● **Source extract**
########################################
The Highlands is the largest Scottish region, with a wide range of styles and a brilliant array of distilleries. In the East, there is Glendronach, Glenglassaugh, Glen Garioch and Ardmore. Whereas in the West, there is Oban and Ben Nevis. Smack in the Centre is Aberfeldy and Dalwhinnie. Go South to find Glengoyne, Loch Lomond, Deanston and Tullibardine. Whereas in the North, there is Glenmorangie, Dalmore and Clynelish.
Clynelish is considered a ‘coastal‘ whisky and, like many distilleries, has a past… tracing links to the old Brora distillery nearby that was initially closed, then re-opened in 1969 to 1973 to pump out peaty whiskies to cover a shortfall of Islay whiskies due to a drought, further exacerbated by the lack of whisky from Caol Ila while its distillery was being rebuilt. By 1983, production of a peated spirit was halted.
Meanwhile, just adjacent, the new Clynelish distillery had identical stills to its neighbour Brora yet focused on the lighter Clynelish style we know today, predominantly for blending.
########################################
● **Work instructions**
1) Answer these questions from the passage on Highland distilleries:
(a) Which distilleries does it place in the West?
(b) During which years was the old Brora distillery re-opened?
(c) What style did the new Clynelish distillery focus on?
2) Transcribe word for word everything in the passage on Highland distilleries from "The Highlands is" down to "Dalmore and Clynelish.".

● **Information provided**
########################################
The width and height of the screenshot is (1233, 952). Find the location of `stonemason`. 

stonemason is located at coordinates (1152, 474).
########################################
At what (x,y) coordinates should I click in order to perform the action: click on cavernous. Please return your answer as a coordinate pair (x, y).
########################################
● **Final results**
1)
(a) Oban and Ben Nevis.
(b) 1969 to 1973.
(c) The lighter Clynelish style, predominantly for blending.

2)
The Highlands is the largest Scottish region, with a wide range of styles and a brilliant array of distilleries. In the East, there is Glendronach, Glenglassaugh, Glen Garioch and Ardmore. Whereas in the West, there is Oban and Ben Nevis. Smack in the Centre is Aberfeldy and Dalwhinnie. Go South to find Glengoyne, Loch Lomond, Deanston and Tullibardine. Whereas in the North, there is Glenmorangie, Dalmore and Clynelish.